At the Copenhagen negotiations at the end of this year, we should have a better idea of what will be expected of each region. For now, South Africa is aiming to have its emissions peak between 2020 and 2025, stabilise for a decade, and then decline in absolute terms.
Right on cue, the provincial government of the Western Cape has just released its climate change strategy which aims to generate 15% of energy from renewable sources by 2014 and a 15% reduction of carbon (from 2000 levels) by 2014. That's five short years away, and will therefore require heroic levels of effort compared to what has gone before. But Pierre Uys, MEC for the Department of Environment Affairs and Development Planning, says an important component of the strategy was that when his department approved big development proposals, it would write into the conditions of approval certain energy efficiency requirements. The provincial government will begin energy audits of its buildings, and is looking at strategies to reduce energy and water usage. Cape Town, the province's largest city, is already working towards its own targets, for example by insisting that new housing incorporates solar water heaters.
[From reports in the Cape Times, 28 and 29 January 2009]
Could the Western Cape really become the "California of South Africa" as a leader in renewable energy? Indeed, could it be the "California of Africa"? It's going to take a lot of willpower and a really big stick, but we seem to be moving in the right direction.

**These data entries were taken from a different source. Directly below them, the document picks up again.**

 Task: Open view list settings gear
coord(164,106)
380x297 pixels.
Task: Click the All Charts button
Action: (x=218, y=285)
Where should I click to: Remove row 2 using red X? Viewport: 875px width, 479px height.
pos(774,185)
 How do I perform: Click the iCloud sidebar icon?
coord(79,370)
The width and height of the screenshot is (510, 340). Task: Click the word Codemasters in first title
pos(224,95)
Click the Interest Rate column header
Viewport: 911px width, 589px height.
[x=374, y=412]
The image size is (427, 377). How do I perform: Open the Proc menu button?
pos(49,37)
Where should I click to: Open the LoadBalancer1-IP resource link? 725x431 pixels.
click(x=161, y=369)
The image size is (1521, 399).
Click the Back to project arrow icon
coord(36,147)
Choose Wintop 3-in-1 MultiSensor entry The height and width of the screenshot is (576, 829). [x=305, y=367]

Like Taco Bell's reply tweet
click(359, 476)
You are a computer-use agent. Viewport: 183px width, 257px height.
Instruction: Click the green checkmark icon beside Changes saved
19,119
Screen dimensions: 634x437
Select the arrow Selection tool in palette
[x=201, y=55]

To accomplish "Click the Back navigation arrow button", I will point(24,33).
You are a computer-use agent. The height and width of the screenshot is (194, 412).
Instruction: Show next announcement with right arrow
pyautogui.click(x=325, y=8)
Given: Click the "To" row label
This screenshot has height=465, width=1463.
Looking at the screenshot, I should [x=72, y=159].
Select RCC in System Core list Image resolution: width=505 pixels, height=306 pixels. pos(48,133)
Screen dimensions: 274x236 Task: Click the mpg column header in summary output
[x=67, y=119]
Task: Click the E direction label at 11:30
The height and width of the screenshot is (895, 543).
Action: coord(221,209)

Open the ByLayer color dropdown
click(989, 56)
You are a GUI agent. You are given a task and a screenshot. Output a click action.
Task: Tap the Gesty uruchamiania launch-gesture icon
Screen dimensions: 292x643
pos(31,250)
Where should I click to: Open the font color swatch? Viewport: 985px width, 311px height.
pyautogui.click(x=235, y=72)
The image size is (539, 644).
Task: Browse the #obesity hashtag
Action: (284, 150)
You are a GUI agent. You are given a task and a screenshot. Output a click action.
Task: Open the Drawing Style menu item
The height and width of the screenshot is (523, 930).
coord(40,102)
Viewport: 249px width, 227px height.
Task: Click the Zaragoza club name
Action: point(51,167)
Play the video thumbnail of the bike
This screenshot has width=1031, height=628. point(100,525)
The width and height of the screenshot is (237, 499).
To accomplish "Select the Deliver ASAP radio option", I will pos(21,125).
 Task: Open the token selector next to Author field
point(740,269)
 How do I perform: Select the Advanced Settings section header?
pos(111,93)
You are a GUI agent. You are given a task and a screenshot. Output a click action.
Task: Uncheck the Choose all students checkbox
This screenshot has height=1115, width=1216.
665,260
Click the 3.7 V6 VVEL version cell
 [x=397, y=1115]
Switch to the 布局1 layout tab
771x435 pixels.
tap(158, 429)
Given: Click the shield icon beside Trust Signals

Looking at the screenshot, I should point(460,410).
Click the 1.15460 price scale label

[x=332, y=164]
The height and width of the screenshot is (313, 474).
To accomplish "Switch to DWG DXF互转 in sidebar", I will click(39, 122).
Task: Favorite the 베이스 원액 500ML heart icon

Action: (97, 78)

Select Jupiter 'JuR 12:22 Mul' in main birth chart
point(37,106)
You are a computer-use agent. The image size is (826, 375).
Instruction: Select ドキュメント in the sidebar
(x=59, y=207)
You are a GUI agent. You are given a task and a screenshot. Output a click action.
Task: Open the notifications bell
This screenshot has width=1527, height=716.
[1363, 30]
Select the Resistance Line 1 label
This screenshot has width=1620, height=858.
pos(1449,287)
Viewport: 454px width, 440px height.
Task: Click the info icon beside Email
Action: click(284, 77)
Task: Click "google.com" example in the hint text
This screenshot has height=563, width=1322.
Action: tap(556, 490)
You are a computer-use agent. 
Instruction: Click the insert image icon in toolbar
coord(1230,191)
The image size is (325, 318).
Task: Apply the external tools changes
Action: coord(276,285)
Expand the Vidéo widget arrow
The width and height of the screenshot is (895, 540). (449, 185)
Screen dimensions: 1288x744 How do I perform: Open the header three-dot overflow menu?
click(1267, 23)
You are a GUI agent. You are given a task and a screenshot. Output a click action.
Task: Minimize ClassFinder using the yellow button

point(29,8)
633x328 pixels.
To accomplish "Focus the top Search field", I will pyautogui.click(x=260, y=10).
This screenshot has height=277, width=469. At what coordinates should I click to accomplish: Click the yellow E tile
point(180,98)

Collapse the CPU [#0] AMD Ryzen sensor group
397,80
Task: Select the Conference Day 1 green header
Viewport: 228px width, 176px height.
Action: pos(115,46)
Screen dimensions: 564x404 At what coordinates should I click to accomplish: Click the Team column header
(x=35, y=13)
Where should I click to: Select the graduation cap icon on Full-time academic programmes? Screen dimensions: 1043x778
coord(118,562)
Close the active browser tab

The big question really is where the biggest effort should go, and part of the new McKinsey report is an update of a cost curve they have been working on for some years. The curve displays the investment opportunities by how much it would cost for each opportunity to avoid 1 tonne of carbon dioxide equivalent emissions, and sorting the more than 200 methods with the cheapest on the left and most expensive on the right. GreenBiz.com reports:
Some of the lowest-cost opportunities include switching residential lighting to LEDs, retrofitting commercial and residential insulation, efficient residential electronics and appliances, energy from landfill gas, fully hybrid cars and waste recycling. As you move further up the curve, you run into second generation biofuels, nuclear power, reforestation, plug-in hybrids, solar power and, all the way to the right, all sorts of carbon capture and storage technologies. Some of the higher-cost opportunities also have higher potential for emission reductions.